The field of sports psychology seeks to answer those questions. It wants to find out why golfers miss 2-foot putts, why college basketball stars lob an air ball at the free throw line, and why, during the final inning of game six of the 1986 World Series, first baseman Bill Buckner let a dribbling ground ball sneak through his legs. These people aren’t ordinary. They’re experts. So why do they choke?
If you have any hopes of picking up a skill and mastering it, the process requires an important transition. It needs large chunks of gross, conscious, explicit movements to turn into fluid, unconscious, implicit movements. Consider tennis. Learning how to execute a forehand begins with learning the fundamentals: how to hold the racket, how and when to swing your arm. As you improve, your muscles engrain these movements as patterns. You begin to access them as you would water from a faucet. All you need to do is turn it on.

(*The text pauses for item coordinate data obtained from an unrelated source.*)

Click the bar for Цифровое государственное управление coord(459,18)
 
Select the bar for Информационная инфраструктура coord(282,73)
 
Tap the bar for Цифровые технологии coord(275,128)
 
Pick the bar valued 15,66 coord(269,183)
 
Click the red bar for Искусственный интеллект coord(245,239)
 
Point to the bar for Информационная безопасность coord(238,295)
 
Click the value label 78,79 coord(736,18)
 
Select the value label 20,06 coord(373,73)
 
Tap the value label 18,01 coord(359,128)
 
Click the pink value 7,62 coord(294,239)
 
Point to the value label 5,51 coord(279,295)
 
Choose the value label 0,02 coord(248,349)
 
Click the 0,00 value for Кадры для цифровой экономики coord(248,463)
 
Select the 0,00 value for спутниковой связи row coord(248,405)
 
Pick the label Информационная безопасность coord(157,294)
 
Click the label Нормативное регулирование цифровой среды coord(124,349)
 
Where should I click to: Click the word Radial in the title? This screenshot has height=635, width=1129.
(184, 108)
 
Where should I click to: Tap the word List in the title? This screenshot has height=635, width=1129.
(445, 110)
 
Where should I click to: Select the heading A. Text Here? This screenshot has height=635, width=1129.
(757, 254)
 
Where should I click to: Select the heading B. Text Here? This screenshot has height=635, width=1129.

“This is something that is going to happen gradually,” Daniel Willingham, a psychologist at the University of Virginia, told the New Yorker. “You hit several thousand forehands, after a while you may still be attending to it. But not very much. In the end, you don’t really notice what your hand is doing at all.” Choking, psychologists find, is what happens when your brain shuts off the faucet for you.
Imagine It
In this sense, athletes always want to keep the water running. As ironic as it sounds, they want control over their unconscious movements. When they don’t, they begin to understand the gravity of a situation. They realize a green jacket is on the line, so they send a golf ball rimming around the cup. Or they see the roar of the bleachers and envision their future in the pros, and they dump a shot by mistake. Emotional distractions turn into cognitive distractions. Our brains get in the way, not only stopping us from concentrating on the sport, but from playing it at all.
University of Wolverhampton Sports Psychologist, Andrew Lane, is interested in helping athletes keep the faucet turned on. He’s worked with some of the world’s top soccer players and track athletes to get them out of their heads, offering advice to quell pressure, stress, and emotions, and instead to play the game with strategy.
One of the key obstacles Lane outlines in avoiding the potential for choking is preparation. High-stress situations, such as those demanding a Chilean defender to put a soccer ball past a Brazilian goalkeeper, will cripple even the most experienced athletes if they haven’t readied their brains for stress. Conventional wisdom says to calm yourself down in the moment. But Lane offers a counter-intuitive thought. Rather than try to take the stress out of the real moment, he tells athletes to bring stress into practice. Recreate the experience. When the time comes to do the real thing, you’ve already created a groove for your brain to slip back into.
“Imagine taking a penalty in an important game; recreate the scene in full colour, sight, sound, and feeling,” Lane explains. “Your job is to focus on kicking the ball hard and accurate. Learn to deal with distractions.” This, psychology has found, is the only way to ensure implicit motor skills don’t revert back to explicit ones — to ensure an electric crowd goes dead quiet, at least for the moment, before you take a final exhale.